C’è però la questione cardine del confronto, quella su cui l’azienda fiorentina fa leva. I sistemi DRM di Nintendo “impediscono o limitano anche atti per i quali non è necessaria l’autorizzazione del titolare del diritto ai sensi della direttiva 2001/29 – come l’uso di consolle Nintendo per giocare giochi diversi da quelli della Nintendo, o con licenza della Nintendo, o di copie di questi ultimi, o l’uso di giochi della Nintendo, o con licenza della Nintendo, su consolle diverse da quelle fabbricate dalla Nintendo”. Nintendo ha sempre sostenuto che ciò non sia che un effetto collaterale , in quanto queste limitazioni non sarebbero che occasionali o incidentali rispetto allo scopo primario e garantito dalla legge della protezione dei propri giochi.
PCBox, dal canto suo, chiama in causa i considerando della direttiva 2001/29, che ricordano come la protezione giuridica accordata alla misure tecnologiche per la tutela del diritto d’autore “dovrebbe rispettare il principio della proporzionalità e non dovrebbe vietare i dispositivi o le attività che hanno una finalità commerciale significativa o un’utilizzazione diversa dall’elusione della protezione tecnica” e che incoraggiano “la compatibilità e l’interoperabilità dei diversi sistemi”. L’Avvocato Generale raccomanda al Tribunale di Milano di soppesare la proporzionalità dei sistemai DRM di Nintendo : c’è da chiedersi se sia inevitabile che non si limitino ad impedire non solo la riproduzione e distribuzione di videogiochi copiati ma vincolino di fatto il mercato, se esistano dei sistemi DRM meno invadenti e se Nintendo abbia la possibilità di adottarli. “Occorre chiedersi – spiega l’Avvocato Generale – se la Nintendo avrebbe potuto proteggere i suoi giochi, o quelli prodotti su sua licenza, senza impedire o limitare l’uso delle sue consolle per giochi homebrew “.

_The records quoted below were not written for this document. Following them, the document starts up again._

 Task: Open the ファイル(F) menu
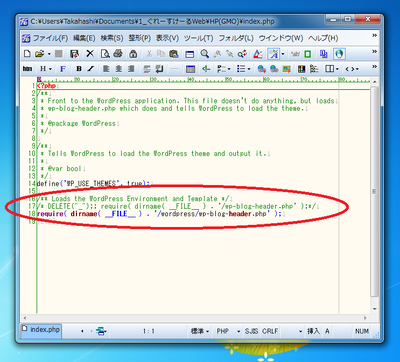coord(50,38)
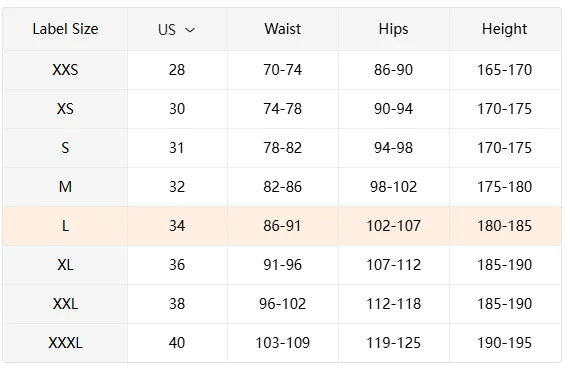Click the hips value 102-107
This screenshot has width=570, height=377.
pos(393,226)
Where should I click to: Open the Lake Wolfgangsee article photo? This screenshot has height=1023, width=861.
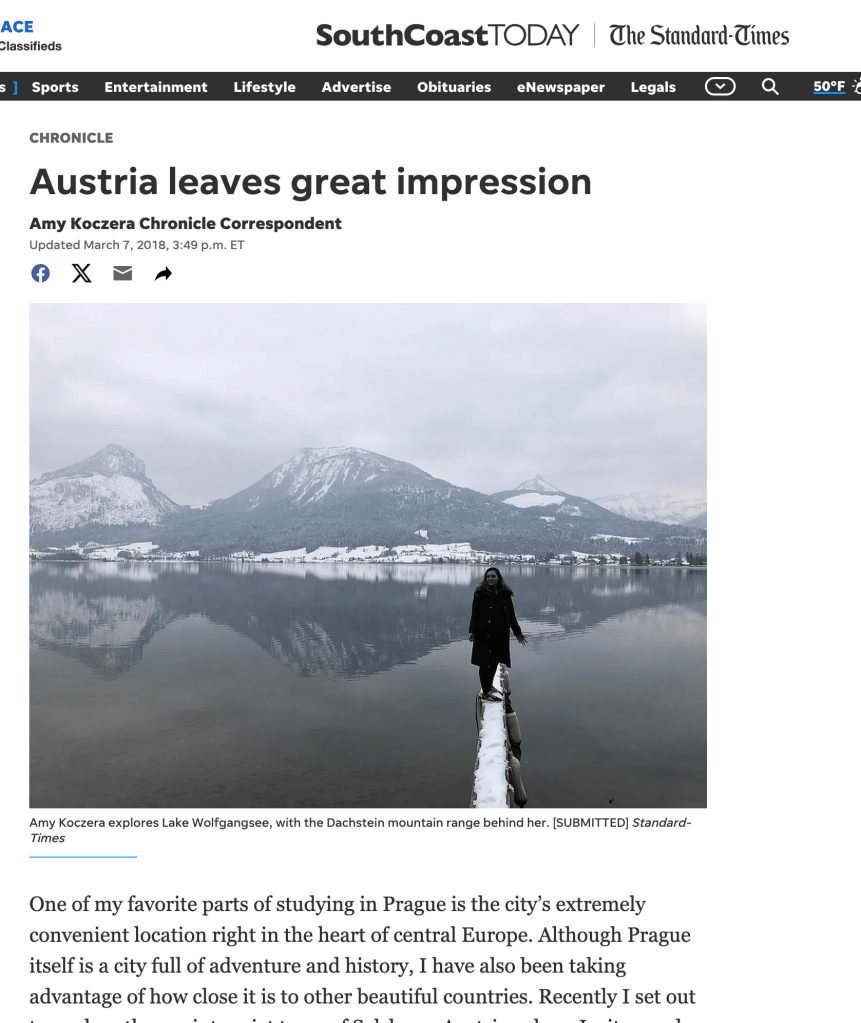368,555
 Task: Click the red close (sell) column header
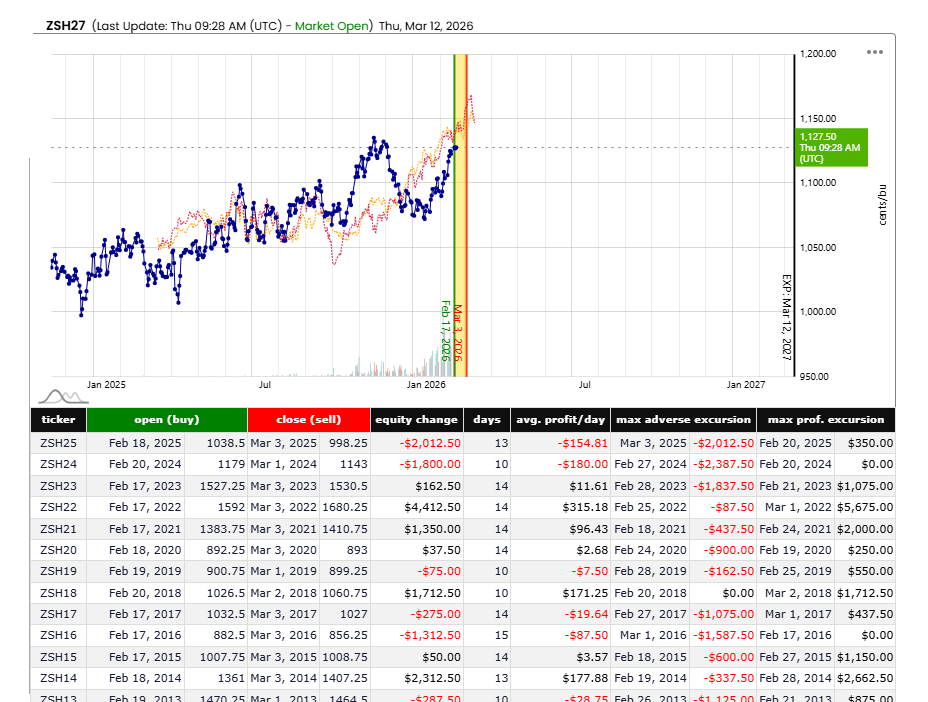pyautogui.click(x=308, y=419)
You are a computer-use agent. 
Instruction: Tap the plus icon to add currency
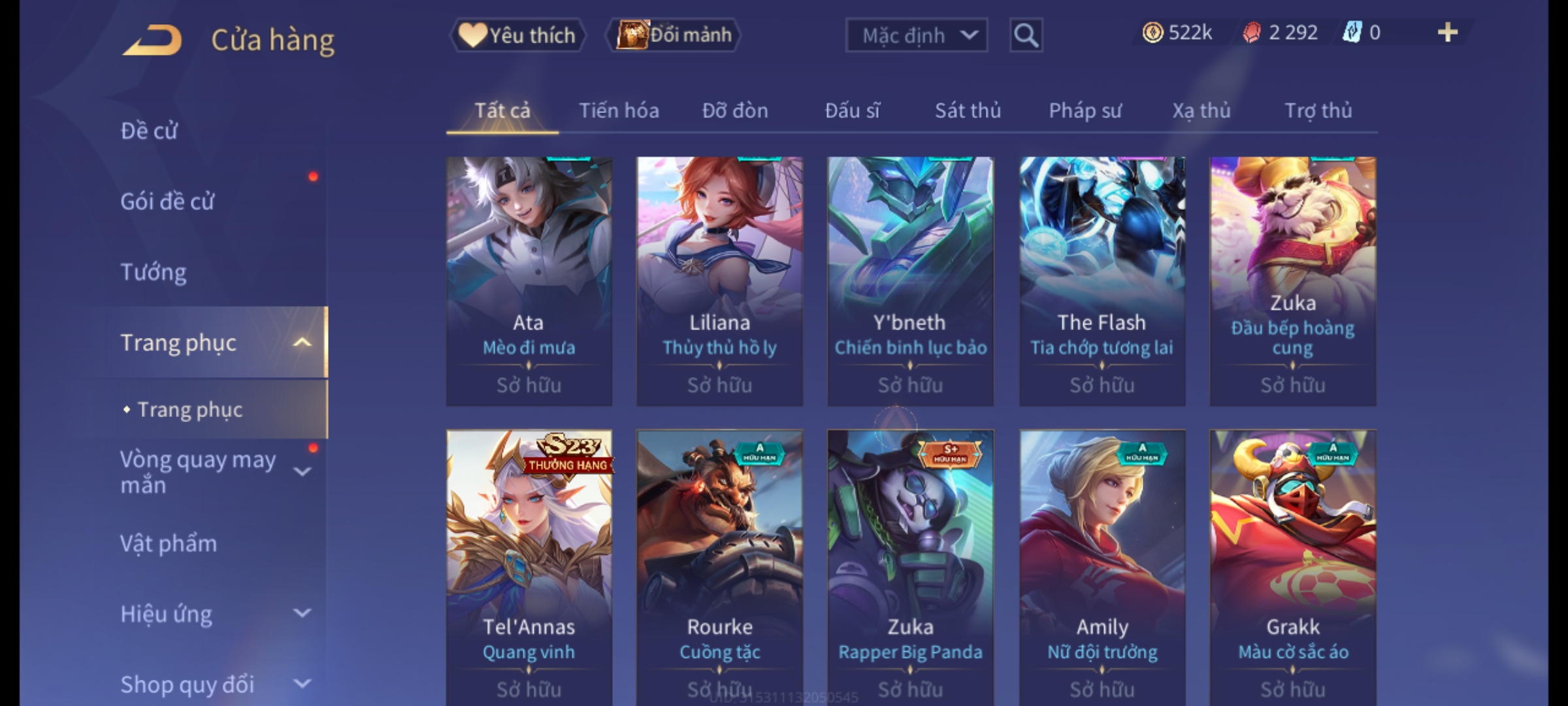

Molto, nella valutazione dell’autorità giudiziaria italiana, deve dipendere anche dalla natura dei modchip di PCBox : servono principalmente ad eludere le misure di protezione di Nintendo per consentire agli utenti di videogiocare con copie contraffatte , oppure costituiscono un importante strumento per garantire interoperabilità e un grimaldello antitrust per aprire il mercato all’innovazione proposta da sviluppatori indipendenti? Nel secondo caso “esistono forti indicazioni per affermare che le misure tecnologiche della Nintendo non sono proporzionate”. Ma starà al Tribunale di Milano condurre una “valutazione quantitativa delle finalità ultime per le quali le misure tecnologiche vengono eluse mediante i dispositivi”.
L’avvocato generale ha parlato, la Corte di Giustizia dell’Unione Europea dovrà esprimere il proprio parere. Ma le decisioni fondamentali spetteranno al Tribunale di Milano, supportato da una giurisprudenza italiana che, a differenza di quanto avviene in altri paesi europei, sembra pendere a favore del mercato tradizionale dell’intrattenimento videludico.